Beefy Boxes and Bandwidth Generously Provided by pair Networks
laziness, impatience, and hubris
 
PerlMonks  

Re^5: XML::Fling begone? (ctrl, utf-8)

by tye (Sage)
on Dec 22, 2004 at 16:40 UTC ( [id://416817]=note: print w/replies, xml ) Need Help??


in reply to Re^4: XML::Fling begone? (ctrl, utf-8)
in thread XML::Fling begone?

That's a lot of thrash. I don't remember, but was there a problem you were trying to solve?

I want control characters in XML because there is nothing preventing people from submitting control characters in their HTTP and when they do that they are likely to not get what they wanted and so it can be helpful to see what they actually submitted instead of the limited subset that XML deigns to support.

The XML version of nodes (etc.) is supposed to give one the raw data. Having it throw away any of the raw data without a really good reason just leads to it not being trustworthy and other means having to be invented and used and forgetting to use them and yuck.

- tye        

Replies are listed 'Best First'.
Re^6: XML::Fling begone? (ctrl, utf-8)
by Aristotle (Chancellor) on Dec 25, 2004 at 10:21 UTC

    There is no outright problem, but better performance for the ticker generation won't hurt.

    Additionally, while you might not think so much of guaranteed compliance, there are parsers around which will complain about control characters as they should. I use one of those: XML::LibXML (which I cannot praise highly enough). I've had trouble with my NN client because of control characters in the ticker once or twice.

    The Javascript chatterbox client I wrote necessarily relies on the browser's parser, which means breakage on control characters in the stream at least in case of Mozilla-based browsers.

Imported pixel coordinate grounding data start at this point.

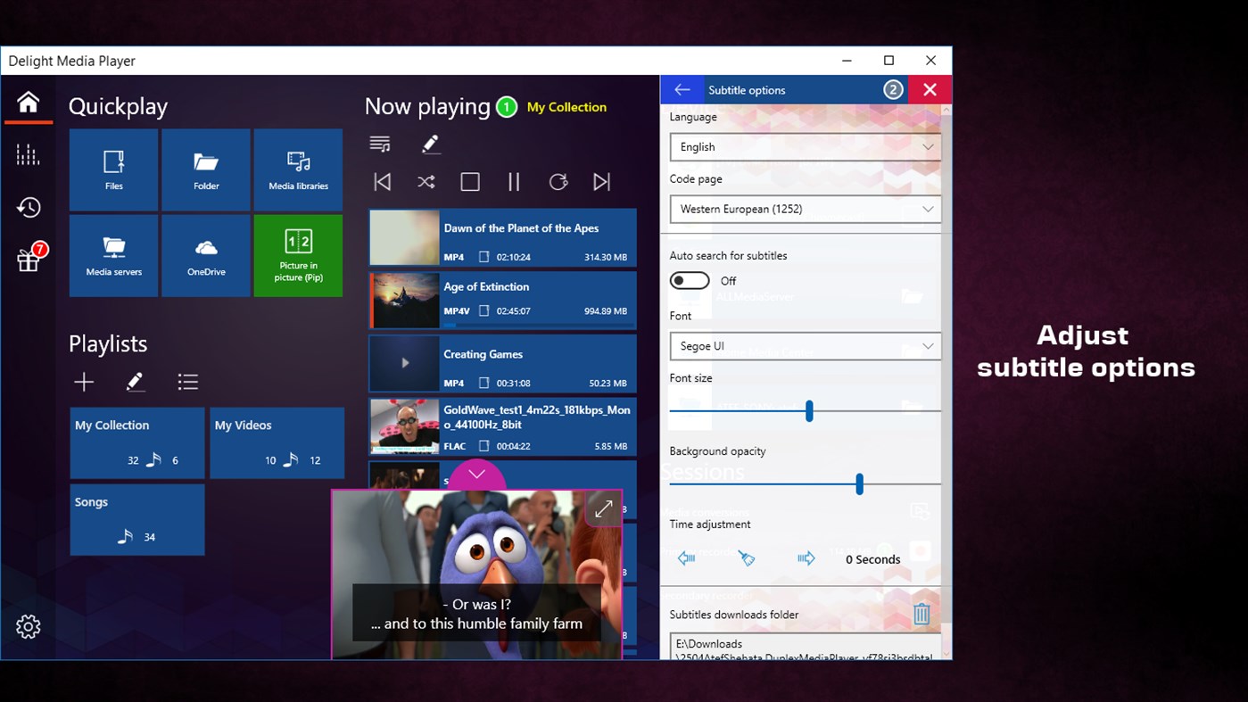Viewport: 1248px width, 702px height.
Task: Click the OneDrive source tile
Action: (x=205, y=255)
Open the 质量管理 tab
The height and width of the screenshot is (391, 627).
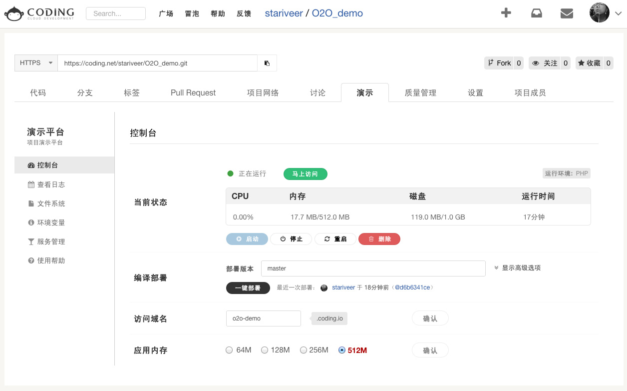tap(420, 93)
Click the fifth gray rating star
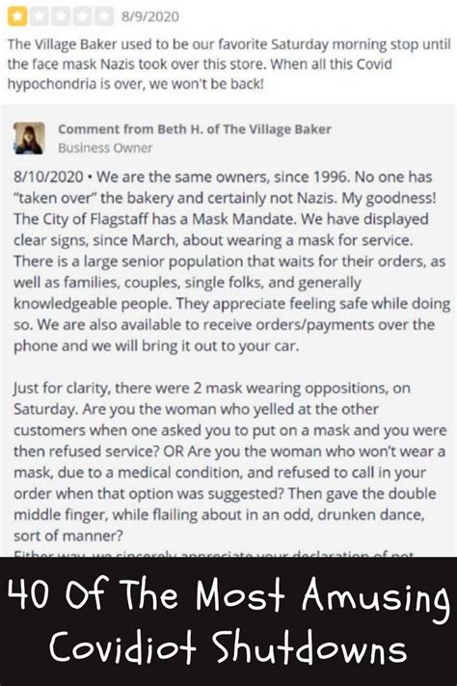 [x=103, y=16]
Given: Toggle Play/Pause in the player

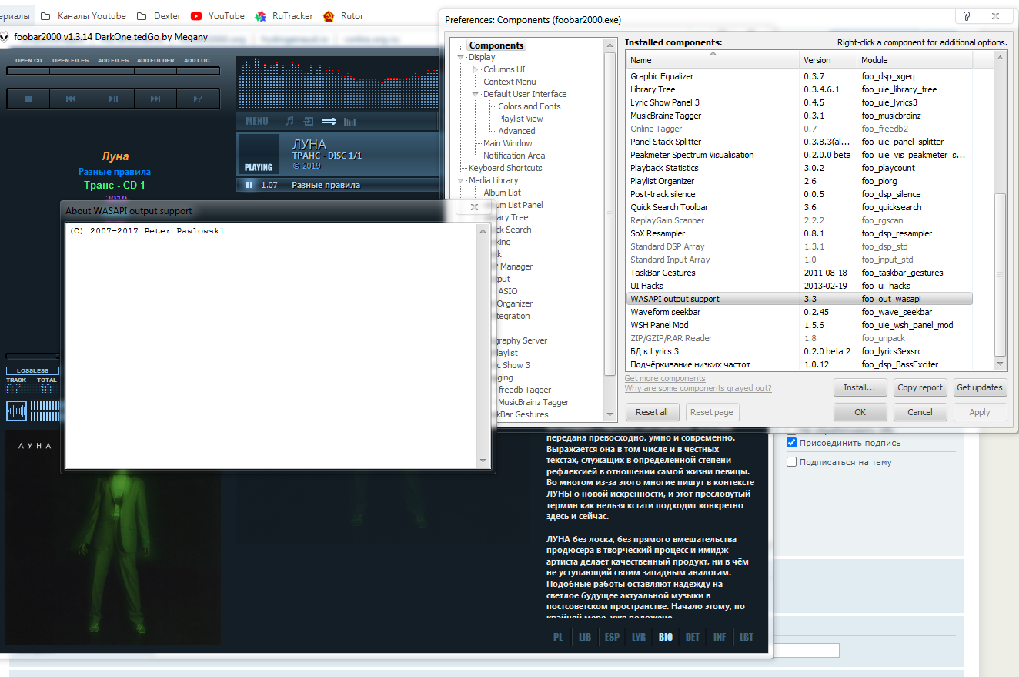Looking at the screenshot, I should 113,99.
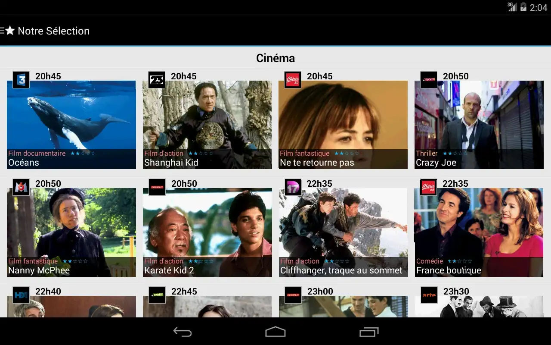
Task: Tap the HD1 channel logo
Action: click(x=21, y=295)
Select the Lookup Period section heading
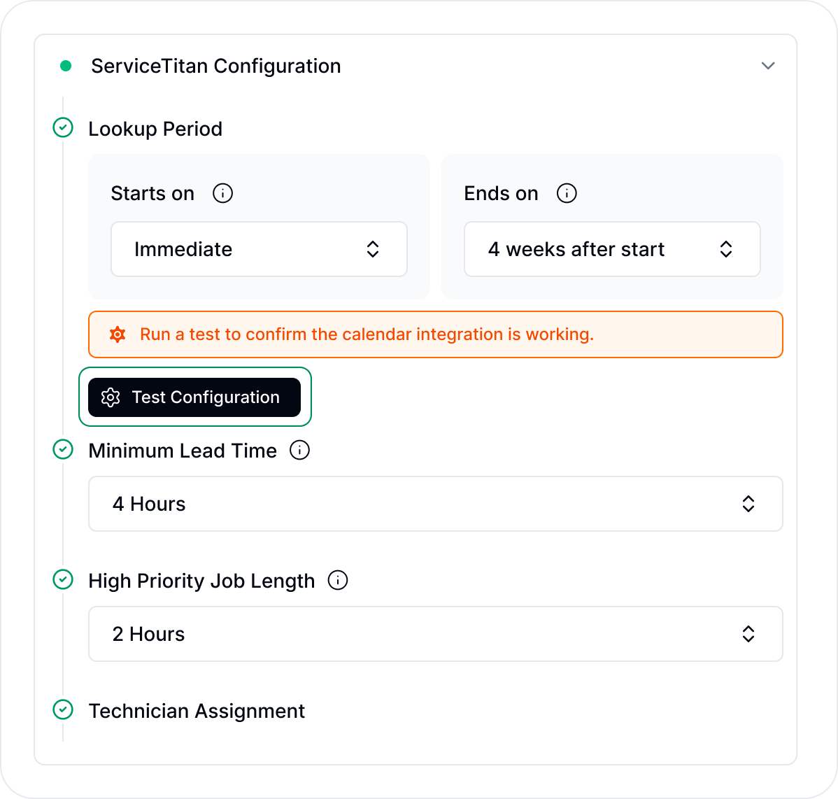838x799 pixels. point(155,129)
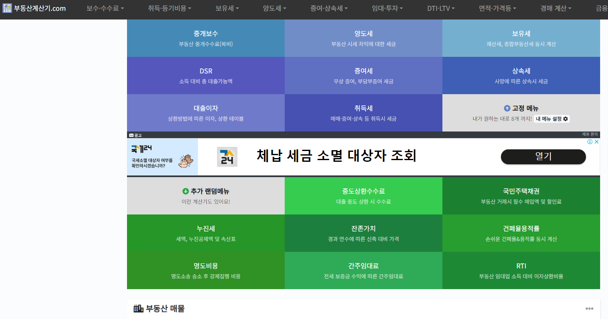Open the RTI calculator tile
Screen dimensions: 608x319
pos(521,270)
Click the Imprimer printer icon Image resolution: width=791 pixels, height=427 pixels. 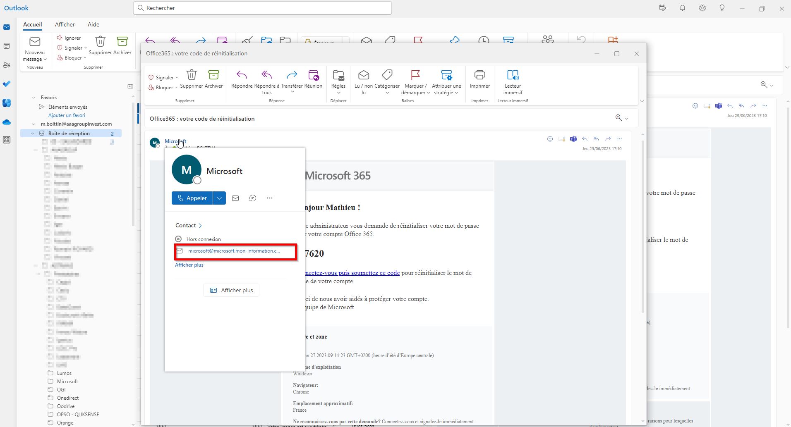479,75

I don't know how non-compliant MS' parser is in this instance.

    Here are my thoughts.

    Readers of the site are not interested in debugging faulty posts. In the common case, scrubbing the text should be just fine. XML::Genx does not currently bind the appropriate function; I am considering writing a patch.

    For debugging purposes, there might be a textscrub=0 parameter. It still wouldn't produce illegal characters, instead it will wrap them in <char ord="##"/> elements. It's likely a human is going to be looking at the XML source directly in those cases anyway, so interpretation shouldn't be an issue.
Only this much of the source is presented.